The company has announced deals to put material on the Skiff reader from The New York Times, The Financial Times, Forbes and Popular Mechanics, along with book publishers Simon & Schuster and Random House. Skiff says the device will also carry advertising, which would make it distinct from Amazon.com Inc.'s Kindle readers.
The technology Skiff has developed could also be used to publish material on separate gadgets made by other manufacturers.
The other business News Corp. is investing in, Journalism Online, is setting itself up as the single cash register for a wide swath of online publishers. About 1,500 have signed up, the company said Monday.
Readers will be able to sign in with their credit card and other information just once and buy material from any publisher using the company's system. Each publisher will set its own prices and terms. Journalism Online, which is backed by Court TV founder Steven Brill and former Wall Street Journal publisher Gordon Crovitz, will take a 20 percent cut of the revenue.

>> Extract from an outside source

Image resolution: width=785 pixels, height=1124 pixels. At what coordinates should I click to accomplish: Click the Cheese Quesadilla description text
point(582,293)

The company said it is in final stages of tweaking the system and expects publishers to be rolling out pay models based on it this summer.
News Corp. is buying a minority stake in Journalism Online and will get a seat on its five-person board, the company said.
Murdoch, News Corp.'s chairman, has been a vocal advocate of the idea that readers should pay something to get news from authoritative sources. The Wall Street Journal, which he bought in 2007, is one of the few major news providers that charges for unfettered access to its website.
Others are following, frustrated that even big online audiences have not translated into enough digital ad revenue to support newsgathering. The Journal's main rival, The New York Times, says it will move to a metered model next year, which means it will charge readers after they view a certain number of articles. Subscribers to the printed edition would maintain free access.